If only I were a magician who could make things possible. I'd give objects the gift of defiance: banisters, gramophones, guns, the napes of necks, braided hair.

Fish bite best early in the morning. I gave the worms coffee grounds, I tell Edin, now they're all on a high like Auntie Typhoon. Let's go down to the Rzav to catch some chub first, then we can go to school and see if the place is still standing.

We spit down from the bridge into the little tributary of the Drina. The chub come close to the surface of the water and lick it from below with their fishy lips. Edin spits again, says: a school like ours isn't wrecked so easily, why do you think fish eat spit?

It's going to rain any minute, I say. Maybe this is the last time we'll cross this bridge. Why don't they build a bridge like the one over the Drina? That stands up to anything.

This one will make it, says Edin, it stood up to the tanks.

Want to bet it'll be gone by the day after tomorrow at the latest?

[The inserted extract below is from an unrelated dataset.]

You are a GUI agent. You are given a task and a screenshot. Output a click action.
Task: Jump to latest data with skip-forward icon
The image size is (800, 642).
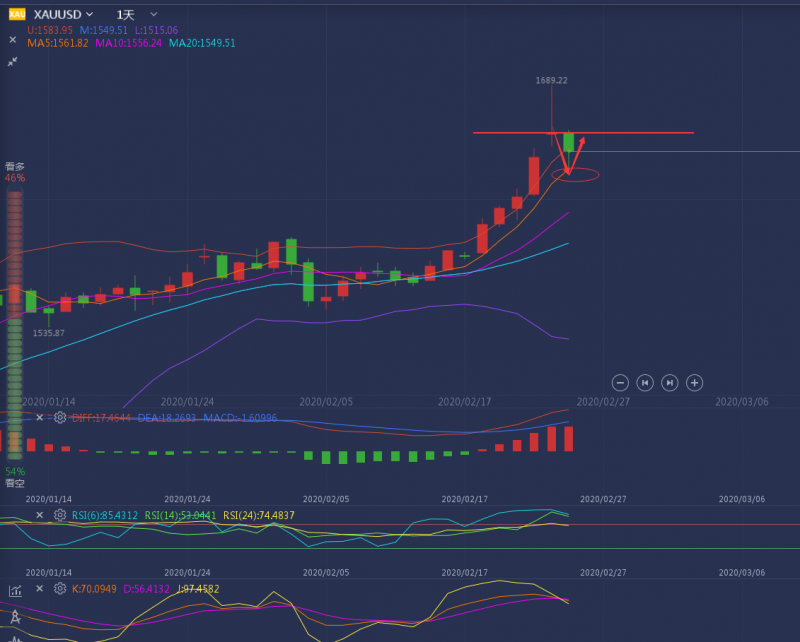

Living at the mouth of two rivers. Learning to swim well and early, learning to fish well and early, learning early how to pump meltwater out of flooded cellars. Last night was a nonstop cloudburst—the soldiers gave us blankets, but the walls of the stairwell breathed out the cold of cement, and I woke up several times. Light fell into the corridor from Ci" ka Sead's apartment, I made bird shadows fly over the wall with my fingers, and hoped real thunder would break the constant rushing of the rain, but there was only thunder of explosions in the distance. Grandpa Slavko had shown me how to train the shadow animals you make with your fingers. Long ago I'd magically given the birds the power to fly my sleeplessness away to the south. The rain stopped in the morning, just before the dancing, singing soldiers left the building, but the clouds didn't clear.

If our mothers find out we've gone, I say, you can bet we won't be allowed down to the Rzav when the floods carry the bridge away. What are they afraid of ? If their own soldiers are in our town they can't shoot at it.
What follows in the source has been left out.